Dans ce contexte, des mouvements comme le Hezbollah ont réussi à construire un système solide. Leur influence ne repose pas uniquement sur la religion. Elle s’appuie aussi sur des services sociaux, une présence sur le terrain et un rôle de protection pour une partie de la population. L’adhésion n’est donc pas seulement idéologique. Elle est aussi liée à des besoins concrets.
Ce type de système peut durer longtemps, parce qu’il répond à plusieurs attentes en même temps. Il donne du sens à la souffrance, il apporte des ressources, et il propose une vision claire du monde. Tant que ces éléments restent cohérents, la mobilisation peut se maintenir. Mais cela ne peut pas durer indéfiniment.
Quand l’idéologie se heurte au réel
Les études sur les conflits montrent que ces systèmes ne disparaissent pas d’un coup. Ils s’usent progressivement, surtout lorsque la réalité devient trop difficile à concilier avec le discours.
La première limite est très concrète: la vie quotidienne. Quand la guerre entraîne des morts, des déplacements, de la pauvreté et des destructions, il devient plus difficile de transformer tout cela en récit positif. L’idée de sacrifice peut continuer à exister, mais elle se heurte à la fatigue et à la souffrance réelle des populations. Au Liban, cette tension est particulièrement visible. Les déplacements massifs, les pertes économiques et l’instabilité permanente pèsent lourdement sur la population. La guerre n’est plus seulement un discours ou un souvenir: elle devient une réalité quotidienne, avec ses contraintes et ses incertitudes.
La deuxième limite concerne les générations. Les jeunes d’aujourd’hui n’ont pas le même rapport au conflit que leurs parents. Ils héritent des récits, mais ils les confrontent à leurs propres attentes: trouver un emploi, vivre normalement, avoir des perspectives. Lorsque ces attentes ne sont pas satisfaites, un décalage apparaît. Ce décalage n’est pas forcément visible. Il ne se traduit pas toujours par une opposition ouverte. Il peut prendre la forme d’une distance, d’un engagement moins fort, ou d’un changement de priorités. L’idéologie reste présente, mais elle perd un peu de sa force.
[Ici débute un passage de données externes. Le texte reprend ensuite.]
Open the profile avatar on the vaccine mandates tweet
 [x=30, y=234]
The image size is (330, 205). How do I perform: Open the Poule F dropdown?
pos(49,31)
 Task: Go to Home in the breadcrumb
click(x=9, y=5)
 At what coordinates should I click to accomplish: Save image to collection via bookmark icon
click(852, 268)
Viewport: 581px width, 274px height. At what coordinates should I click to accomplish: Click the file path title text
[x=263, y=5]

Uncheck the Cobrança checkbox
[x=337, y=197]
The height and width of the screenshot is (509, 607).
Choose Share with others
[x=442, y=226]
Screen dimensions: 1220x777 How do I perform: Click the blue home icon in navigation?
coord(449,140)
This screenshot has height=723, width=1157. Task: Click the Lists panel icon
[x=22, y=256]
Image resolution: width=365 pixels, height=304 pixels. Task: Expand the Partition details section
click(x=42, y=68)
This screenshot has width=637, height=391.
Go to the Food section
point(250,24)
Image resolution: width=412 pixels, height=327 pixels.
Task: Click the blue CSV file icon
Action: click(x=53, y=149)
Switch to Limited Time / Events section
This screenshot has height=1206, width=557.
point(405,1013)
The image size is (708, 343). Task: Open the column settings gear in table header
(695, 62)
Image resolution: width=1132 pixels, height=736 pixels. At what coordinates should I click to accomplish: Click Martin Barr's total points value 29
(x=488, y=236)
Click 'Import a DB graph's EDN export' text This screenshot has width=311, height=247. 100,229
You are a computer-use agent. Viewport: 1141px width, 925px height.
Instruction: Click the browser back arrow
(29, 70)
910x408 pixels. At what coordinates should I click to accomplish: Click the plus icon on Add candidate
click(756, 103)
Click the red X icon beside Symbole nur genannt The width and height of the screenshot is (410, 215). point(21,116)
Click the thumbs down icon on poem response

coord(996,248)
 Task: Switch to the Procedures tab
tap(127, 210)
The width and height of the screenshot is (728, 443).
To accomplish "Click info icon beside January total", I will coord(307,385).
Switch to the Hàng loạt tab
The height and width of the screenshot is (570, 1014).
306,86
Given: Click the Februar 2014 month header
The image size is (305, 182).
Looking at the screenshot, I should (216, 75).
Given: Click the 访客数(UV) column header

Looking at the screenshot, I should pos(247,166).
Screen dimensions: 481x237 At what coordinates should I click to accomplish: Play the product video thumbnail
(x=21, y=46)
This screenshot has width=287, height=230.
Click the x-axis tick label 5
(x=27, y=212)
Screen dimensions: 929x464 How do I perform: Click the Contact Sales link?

La troisième limite vient de l’ouverture au monde. Même dans des environnements très encadrés, les individus sont exposés à d’autres réalités, notamment à travers internet et les réseaux sociaux. Ils peuvent comparer, questionner, et parfois remettre en cause ce qu’ils ont appris. Cela ne fait pas disparaître les convictions, mais cela les rend moins exclusives.
Enfin, il existe une forme de fatigue plus profonde. Un système basé sur la mobilisation permanente suppose que la menace reste constante et que le sacrifice garde un sens. Mais avec le temps, la répétition peut produire l’effet inverse : non pas une mobilisation accrue, mais une lassitude.
À ce moment-là, la question change. Elle ne porte plus seulement sur la fidélité à une cause, mais sur la possibilité de vivre autrement. Cette évolution est souvent discrète. Elle ne s’exprime pas forcément publiquement, mais elle traverse la société. Ainsi, l’endoctrinement religieux peut aller très loin. Il peut structurer des identités, traverser les générations et résister à de nombreux changements.
Mais il a des limites. Il dépend de sa capacité à donner du sens à la réalité.
Lorsque ce sens ne tient plus face à l’expérience vécue, quelque chose se fissure. L’idéologie ne disparaît pas immédiatement, mais elle cesse d’être évidente. Et c’est souvent dans cette perte d’évidence, progressive et silencieuse, que commencent les transformations les plus importantes.